Suppose I have a function:

f <- function() {
  x + 1
}

Here x is a free variable since its value is not defined within function f. Is there a way that I can obtain the variable name, say x, from a defined function, say f?

I am asking this question while maintaining others' old R codes. There are a lot of free variables used, and that makes debugging hard.

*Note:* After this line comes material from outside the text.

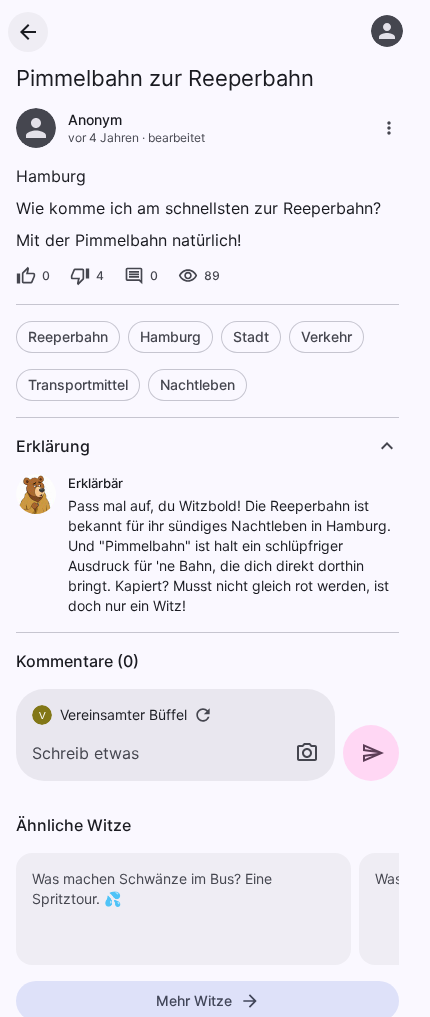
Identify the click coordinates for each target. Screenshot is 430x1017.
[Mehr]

Any suggestions are welcomed as well.


Solution 1:

The codetools package has functions for this purpose, eg findGlobals

findGlobals(f, merge=FALSE)[['variables']]
# [1] "x"

if we redefine the function to have a named argument x then no variables are returned.

f2 <- function(x){
  x+1
}
findGlobals(f2, merge=FALSE)[['variables']]
# character(0)

Solution 2:

This is a rough stab at it.

find_vars <- function(f, vars=list(found=character(), defined=names(formals(f)))) {
    if( is.function(f) ) {
        # function, begin search on body
        return(find_vars(body(f), vars))
    } else if (is.call(f) && deparse(f[[1]]) == "<-") {
        # assignment with <- operator
        if (is.recursive(f[[2]])) {
           if (is.call(f[[2]]) && deparse(f[[2]][[1]]) == "$") {
               vars$defined <- unique( c(vars$defined, deparse(f[[2]][[1]])) )  
           } else {
               warning(paste("unable to determine assignments variable in", deparse(f[[2]])))
           }
        } else {
            vars$defined <- unique( c(vars$defined, deparse(f[[2]])) )  
        }
        vars <- find_vars(f[[3]], vars)
    } else if (is.call(f) && deparse(f[[1]]) == "$") {
        # assume "b" is ok in a$b
        vars <- find_vars(f[[2]], vars)
    } else if (is.call(f) && deparse(f[[1]]) == "~") {
        #skip formulas
    } else if (is.recursive(f)) {
        # compound object, iterate through sub-parts
        v <- lapply(as.list(f)[-1], find_vars, vars)
        vars$defined <- unique( c(vars$defined, unlist(sapply(v, `[[`, "defined"))) )
        vars$found <- unique( c(vars$found, unlist(sapply(v, `[[`, "found"))) )
    } else if (is(f, "name")) {
        # standard variable name/symbol
        vars$found <- unique( c(vars$found, deparse(f)))
    }
    vars
}

find_free <- function(f) {
    r <- find_vars(f)
    return(setdiff(r$found, r$defined))
}

Then you could use it like

f <- function() {
  z <- x + 1
  z
}
find_free(f)
# [1] "x"

I'm sure there are many possibilities for a false positives and I didn't do any special coding for functions with non standard evaluation. For example

g <- function(df) {
  with(df, mpg + disp)
}
g(head(mtcars))
# [1] 181 181 131 279 379 243

but

find_free(g)
# [1] "mpg"  "disp"

I already put in a special branch for the $ operator and formulas; you could put in a special branch for functions that have non standard evaluation like with() or subset() or whatever you like. It depends on what your code ends up looking like.

This assumes all assignment is happening via a standard <-. There are other ways to assign variables (ie, assign()) that would go undetected. We also ignore all function calls. So if you call myfun(1), it will not report myfun as being a free variable even though it may potentially be a "free function" defined else where in the code.

So this may not be perfect, but it should act as a decent screen for potential problems.